In the next room, another spellbinding creation is the scroll of iPad painting A Year in Normandie (2020-2021), stretching 90 meters long, and displayed in a curved installation. Viewers can walk along as one strolls in a park, and marvel leisurely at the lovely countryside panorama of Hockney’s Normandy garden, sequenced like a film cinematography. The inspiration for this masterpiece was derived from the medieval Bayeux Tapestry in a 70-meter long embroidered cloth, which had captivated Hockney for many years. During the height of the pandemic lockdown, Hockney occupied himself with intent observation of nature, and the desire to emulate the same impression of the absence of shadows and vanishing point resonated with the ancient tapestry. He adopts an almost Impressionistic style, focusing on the changing glow and tints of the grass, trees, flowers and sky, from the prime of spring to the passing of winter. As the artist claims, “The viewer… will walk past it like the Bayeux tapestry, and I hope they will experience in one picture the year in Normandy.” The installation is paired with two other long panels depicting a more subdued summer and winter, Autour de la maison (été) (2019) and Autour de la maison (hiver) (2019), which used inkjet print on paper.
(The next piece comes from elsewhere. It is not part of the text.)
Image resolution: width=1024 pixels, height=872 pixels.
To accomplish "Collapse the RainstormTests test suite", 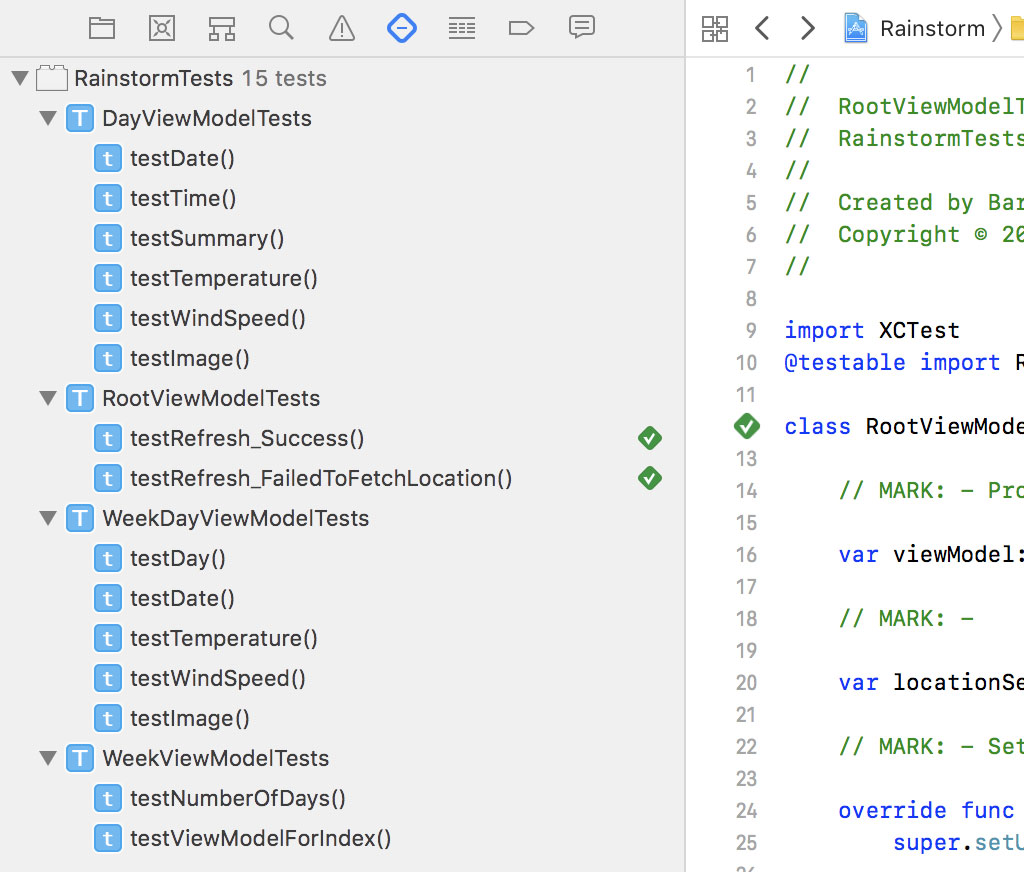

Installation view of the exhibition “David Hockney” at the Museum of Contemporary Art Tokyo, 2023. Bigger Trees Near Warter Or/Ou Peinture Sur Le Motif Pour Le Nouvel Age Post-Photographique, 2007, Tate: Presented by the artist 2008. © David Hockney, Photo: Alma Reyes

Hockney developed an intimate relationship with landscape painting from 1997 while living in Yorkshire. As nature was simply out there in plain sight, it was inevitable for him to draw outdoors “en plain air” (in the open air) in natural daylight and in front of the subject (“sur le motif”) — a technique prevalent among the 19th century Impressionist painters. Such was the process that was staged for Bigger Trees Near Warter Or/Ou Peinture Sur Le Motif Pour Le Nouvel Age Post-Photographique (2007), created for the summer exhibition at the Royal Academy, London in 2007. Due to the massive scale of the composition measuring more than twelve meters wide, Hockney devised a sketched grid of the full picture, and worked on stages on fifty panels, later joined together. The frames were then, photographed and made into computer mosaic to make it easier for Hockney to paint on six to ten of them at a time that he could fit in his studio. The canvases were transported repeatedly from the studio to outdoors while the artist enhanced the tones, depth and texture perfectly. The scene illustrates the terrain near Warter, west of Bridlington before springtime. One grasps the bareness of the trees just beginning to show their leaves, the faded pink and blue winter background, and cottages on the right that indicate human dwelling. A video clip records the impressive production process that took Hockney about six weeks to achieve.